I had a great opportunity yesterday. The VFW Post 2503 had a donation of items for use at the Victory Apartments. They are newly refurbished empty spaces from the former Grace University Bible College campus. Victory Apartments house formerly homeless veterans in our area. It is a beautiful use of old buildings and houses a beautiful start currently for fifteen veterans. Some are moving in next week, so we furnished four kitchens with some necessary items which included: 4 piece place settings silverware, four plates, cups, small plates, glasses, general use knives, 4 dishcloths, and 4 dish towels. It’s enough for a start. Many, many items are needed to complete the furnishing of the fifteen places open, and the addition of at least fifteen more later.

A high school friend, Margie Smith, and I reconnected through the wonders of Facebook. Also through the wonders of Facebook, I discovered her assistance with the Victory Apartments, and was eager to help out. Margie’s a great gal, and she has a lot of love to share about in the community with projects like this. It’s awesome we have people like her, making a difference, and leaving an impression. It’s great to reconnect with friends. We talked about more need for other items, and I do see the Post collecting them in the future.

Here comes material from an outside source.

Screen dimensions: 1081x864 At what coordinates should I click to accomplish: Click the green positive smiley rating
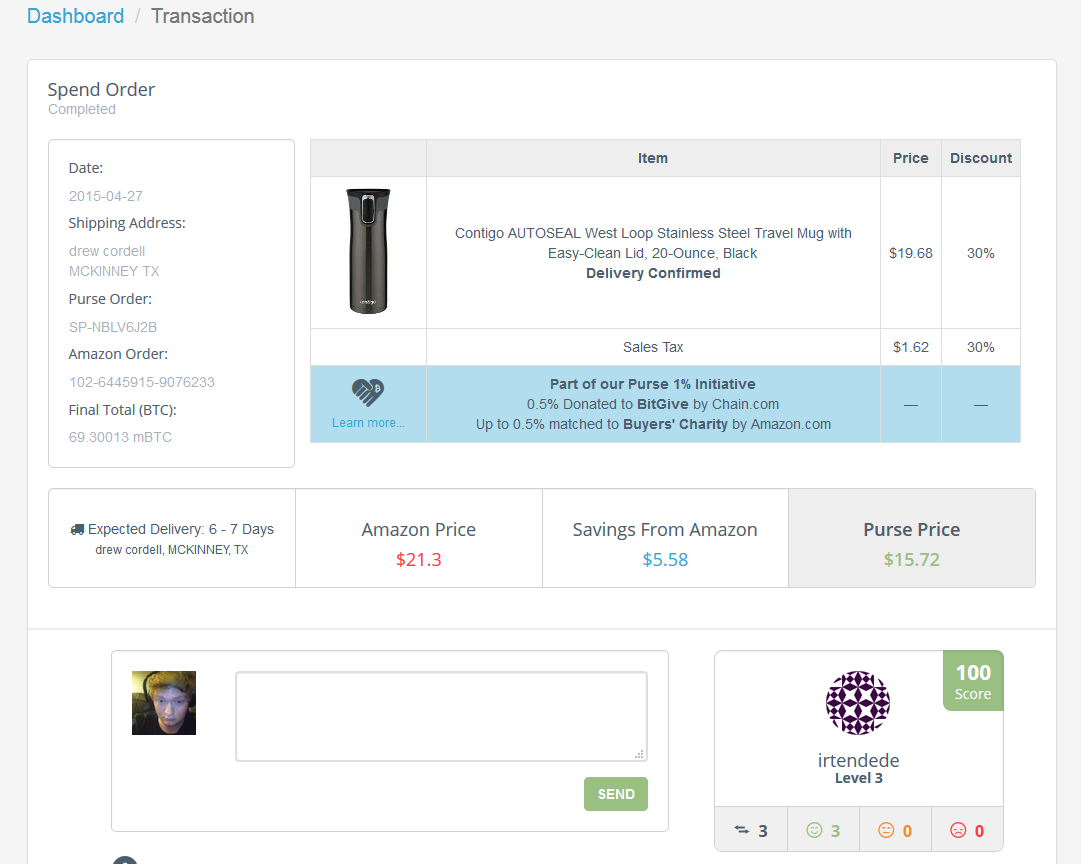pos(814,830)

The photos tell the story:

The apartments have nice kitchens, a sitting room of sorts, a bedroom, and full bath. I was touched beyond words after seeing the generosity of people giving our veterans assistance, which they work to deserve and to keep. There is a VA office right next door, mental health counseling in the same space, and resources of all types are available to the veterans. It is not only Vietnam Veterans served, there are several Desert Storm and Desert Shield vets, and others from Afghanistan, etc. Regardless of the era, they need our help and are very appreciative of it.

Certain criteria must be met to qualify, and continue a residency here. Their website is here. I am enthused about offering assistance right here, in my hometown, not half a nation away. We can see the help, it’s concrete, not abstract. I can see our Post offering more goods to furnish these homes for their brothers and sisters. More on all of that later.

Keeping in the gratitude theme, I received these photos last night as the grandkids and their parents were on the way home from picking up Josie.

Tracy, Gavin, Addison, and TJ. No one looks too happy about this little Josie girl, do they?

I had three little voice messages from Gavin on his GIZMO watch. He is about jumping out of his skin, and I know he’ll retain this excitement. It might be sketchy when he’s pooh farming in the backyard, but the responsibility is good for kids. It was for mine, too. As soon as their dad left, we adopted a puppy within six months. It was a great tool to teach responsibility.

As for me, I’m going to quilt a little bit until we go meet Josie. I hope you all have a beautiful weekend. It may be spent inside, it’s pretty toasty outdoors. Just be grateful for where you are now. But by the grace of God, we could all be in different situations. Be Safe. Be Courteous. Be thankful. I will see you all again tomorrow. Thank you for reading today. Try and think of a way to reach out and help. Donate items to the Open Door Mission, the Sienna Francis House, the Victory Apartments. Get involved while socially distancing. It can and it must be done. Wear your mask. Wash up.